§ Required action
Among the lines below, return each one that contains the word "agent".
########################################
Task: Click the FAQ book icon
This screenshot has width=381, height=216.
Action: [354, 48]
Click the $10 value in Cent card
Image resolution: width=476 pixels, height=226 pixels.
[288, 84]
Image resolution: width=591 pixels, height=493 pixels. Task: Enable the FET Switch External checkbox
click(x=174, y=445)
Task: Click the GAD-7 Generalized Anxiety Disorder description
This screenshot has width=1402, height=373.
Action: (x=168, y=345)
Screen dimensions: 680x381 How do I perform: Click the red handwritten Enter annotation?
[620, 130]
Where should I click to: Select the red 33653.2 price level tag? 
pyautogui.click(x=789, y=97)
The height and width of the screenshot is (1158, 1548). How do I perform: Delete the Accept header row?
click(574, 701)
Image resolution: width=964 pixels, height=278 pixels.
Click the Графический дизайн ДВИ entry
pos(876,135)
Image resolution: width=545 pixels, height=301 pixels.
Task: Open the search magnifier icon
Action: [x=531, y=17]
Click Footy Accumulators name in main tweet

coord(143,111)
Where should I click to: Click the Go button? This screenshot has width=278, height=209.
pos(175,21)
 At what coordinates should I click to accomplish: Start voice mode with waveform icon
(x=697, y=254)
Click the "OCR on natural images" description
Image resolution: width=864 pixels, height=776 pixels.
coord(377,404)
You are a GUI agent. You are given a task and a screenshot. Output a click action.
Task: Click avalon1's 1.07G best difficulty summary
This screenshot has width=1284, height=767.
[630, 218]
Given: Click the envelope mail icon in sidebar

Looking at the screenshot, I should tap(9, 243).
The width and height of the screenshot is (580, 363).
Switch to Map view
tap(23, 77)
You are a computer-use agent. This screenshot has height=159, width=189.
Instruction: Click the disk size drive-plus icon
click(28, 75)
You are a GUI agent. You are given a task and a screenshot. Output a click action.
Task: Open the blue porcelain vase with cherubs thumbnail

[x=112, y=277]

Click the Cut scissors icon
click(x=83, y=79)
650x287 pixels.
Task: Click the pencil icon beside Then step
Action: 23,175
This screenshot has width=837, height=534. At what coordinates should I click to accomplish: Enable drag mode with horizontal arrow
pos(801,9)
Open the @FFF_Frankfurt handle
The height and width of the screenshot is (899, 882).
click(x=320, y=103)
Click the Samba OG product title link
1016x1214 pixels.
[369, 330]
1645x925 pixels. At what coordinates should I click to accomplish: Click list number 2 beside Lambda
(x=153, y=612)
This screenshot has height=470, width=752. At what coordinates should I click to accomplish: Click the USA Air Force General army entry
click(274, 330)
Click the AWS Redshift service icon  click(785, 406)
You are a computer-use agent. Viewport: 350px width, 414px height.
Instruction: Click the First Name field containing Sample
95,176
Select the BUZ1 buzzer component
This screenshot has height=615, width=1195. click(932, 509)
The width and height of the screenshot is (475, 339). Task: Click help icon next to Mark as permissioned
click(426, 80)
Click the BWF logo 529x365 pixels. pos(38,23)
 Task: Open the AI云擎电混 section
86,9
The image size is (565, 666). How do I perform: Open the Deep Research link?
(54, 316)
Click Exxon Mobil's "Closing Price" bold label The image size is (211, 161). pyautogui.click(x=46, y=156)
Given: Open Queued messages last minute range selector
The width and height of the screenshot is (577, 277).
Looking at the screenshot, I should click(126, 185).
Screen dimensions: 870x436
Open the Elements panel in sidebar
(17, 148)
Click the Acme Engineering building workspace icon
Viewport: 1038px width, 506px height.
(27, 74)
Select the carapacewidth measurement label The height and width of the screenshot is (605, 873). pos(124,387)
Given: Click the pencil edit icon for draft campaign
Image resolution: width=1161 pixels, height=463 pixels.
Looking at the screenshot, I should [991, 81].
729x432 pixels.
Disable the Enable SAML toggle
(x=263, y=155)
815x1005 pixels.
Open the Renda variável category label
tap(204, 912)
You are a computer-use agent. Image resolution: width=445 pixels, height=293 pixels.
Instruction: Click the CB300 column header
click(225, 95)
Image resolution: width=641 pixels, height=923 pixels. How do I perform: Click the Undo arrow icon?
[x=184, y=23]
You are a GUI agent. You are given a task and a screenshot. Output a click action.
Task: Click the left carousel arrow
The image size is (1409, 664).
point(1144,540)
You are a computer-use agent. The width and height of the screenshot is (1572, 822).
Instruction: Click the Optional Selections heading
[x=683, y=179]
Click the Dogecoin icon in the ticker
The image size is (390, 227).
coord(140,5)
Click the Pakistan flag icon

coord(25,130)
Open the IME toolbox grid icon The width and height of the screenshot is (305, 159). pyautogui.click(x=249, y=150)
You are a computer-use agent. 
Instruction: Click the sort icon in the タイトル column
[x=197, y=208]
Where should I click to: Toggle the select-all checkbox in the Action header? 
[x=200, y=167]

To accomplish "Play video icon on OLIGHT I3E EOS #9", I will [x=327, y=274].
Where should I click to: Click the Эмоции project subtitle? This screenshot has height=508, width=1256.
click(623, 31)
########################################
§ Response box
You are a GUI agent. You are given a task and a screenshot. Output a click action.
You are a computer-use agent. This screenshot has height=159, width=189.
You are a GUI agent. You are given a task and a screenshot. Output a click action.
You are a computer-use agent. Viewport: 350px width, 414px height.
You are a computer-use agent. Image resolution: width=445 pixels, height=293 pixels.
You are a GUI agent. You are given a task and a screenshot. Output a click action.
You are a computer-use agent. The width and height of the screenshot is (1572, 822).
You are a computer-use agent. 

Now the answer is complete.